Como a vacina contra o sarampo protege os bebês

A dose zero cria uma barreira precoce. Ela não substitui as etapas obrigatórias estipuladas pelo calendário oficial do Ministério da Saúde. Pais e responsáveis precisam garantir as aplicações de rotina aos 12 e 15 meses de vida da criança. O esquema completo sustenta a imunidade a longo prazo.
Os números municipais exigem atenção máxima. Apenas 5.078 bebês receberam o reforço entre agosto e o início de setembro. O contingente total estimado pela prefeitura atinge 45 mil crianças nessa faixa etária. A baixa cobertura sabota o potencial preventivo do imunizante.
“Infelizmente, a adesão está muito baixa nessa faixa etária. Estamos intensificando a comunicação e o diálogo com a população sobre a importância de as crianças serem vacinadas. Nossas UBSs estão preparadas para receber todas as famílias.” (Jéssica de Cássia Santos Soares, diretora de Imunização)
Gravidade da infecção e sintomas clássicos
O vírus causa estragos severos no organismo humano. Sequelas comuns incluem surdez permanente, cegueira e danos cerebrais. O quadro clínico inicial engana os desavisados. Observe os sinais de alerta:
- Manchas vermelhas no rosto e atrás das orelhas.
- Febre alta repentina.
- Tosse persistente e coriza.
- Conjuntivite e mal-estar geral.
A procura médica deve ocorrer nos primeiros sintomas. Prevenir a doença exige engajamento familiar.
“Vacinar é um ato de amor. Uma picadinha que protege e muitas vezes pode salvar a vida das nossas crianças.” (Dr. Jean Gorinchteyn, secretário municipal de Saúde)
Regras federais de imunização
A orientação nacional divide os públicos por idade. Pessoas até 29 anos necessitam de duas doses registradas na carteirinha. Indivíduos acima de 30 anos exigem apenas uma aplicação. Profissionais da área médica requerem imunização dupla, sem distinção de faixa etária.

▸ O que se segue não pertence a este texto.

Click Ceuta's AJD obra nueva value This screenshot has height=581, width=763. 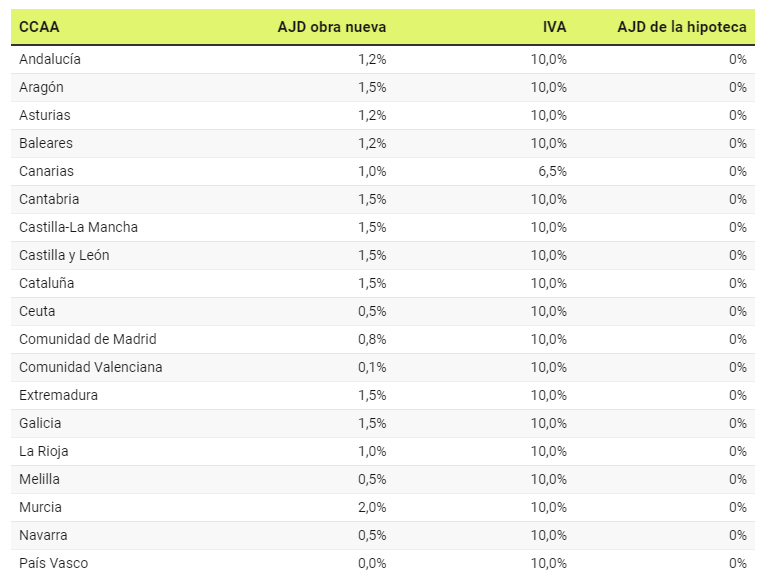(372, 311)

A rede municipal mantém o abastecimento regular dos postos. Munícipes sem registro prévio devem procurar a unidade mais próxima para atualizar a caderneta de saúde. A saúde coletiva depende da atitude individual, e a aplicação da vacina contra o sarampo continua sendo a única ferramenta capaz de erradicar o vírus das nossas cidades.